Meanwhile, Treasury yields are keeping higher after holding at a key level again as noted here. 10-year yields are up 5 bps to 2.78% with the high earlier hitting nearly 2.83% – being pushed back by the 100-day moving average.

As for the dollar, it is trading mostly lower – only being little changed against the euro. EUR/USD is sitting close to 1.0200 and is still holding within a consolidation range of sorts between 1.0100 and the 50.0 Fib retracement level at 1.0283.

Meanwhile, USD/JPY is keeping lower on the day despite higher yields as the pair is down 0.9% to 135.30 currently. The 135.00 level is the key support level to watch out for at the moment:

GBP/USD is keeping just a touch higher after yesterday’s break, with the high earlier touching 1.2191. The next key resistance region to watch will be the 1.2200 level for offers and the 50.0 Fib retracement level of the swing lower from last month at 1.2213:

Besides that, commodity currencies are holding light gains against the greenback with AUD/USD flirting with a push above 0.7000 at the moment. That remains a key psychological level for the pair and buyers are looking poised after the push above the 50.0 Fib retracement level at 0.6982 yesterday:

A firm break above the figure level will tee up a potential push towards the 61.8 Fib retracement level at 0.7053 with the 16 June high at 0.7069 also in focus.

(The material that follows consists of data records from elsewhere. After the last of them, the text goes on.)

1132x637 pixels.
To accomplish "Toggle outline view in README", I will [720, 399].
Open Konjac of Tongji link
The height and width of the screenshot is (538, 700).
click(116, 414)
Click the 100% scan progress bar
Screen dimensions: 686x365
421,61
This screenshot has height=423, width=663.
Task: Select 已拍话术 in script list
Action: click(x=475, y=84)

Then we have USD/CAD, which is testing 1.2800 at the moment and threatening a steeper drop after a breach of support around 1.2815-20 in trading yesterday:

A drop below that will put into focus the 100-day moving average at 1.2773 as the next key support level.

The US Q2 GDP data could provide a catalyst for market moves and overall, it looks like the dollar is showing some vulnerabilities but there are key technical levels to work through for a further breakdown in the greenback.

So far, the immediate reaction post-FOMC is just carrying with the recent pullback in the dollar and there needs to be more to convince of a significant breakdown in the bigger trend.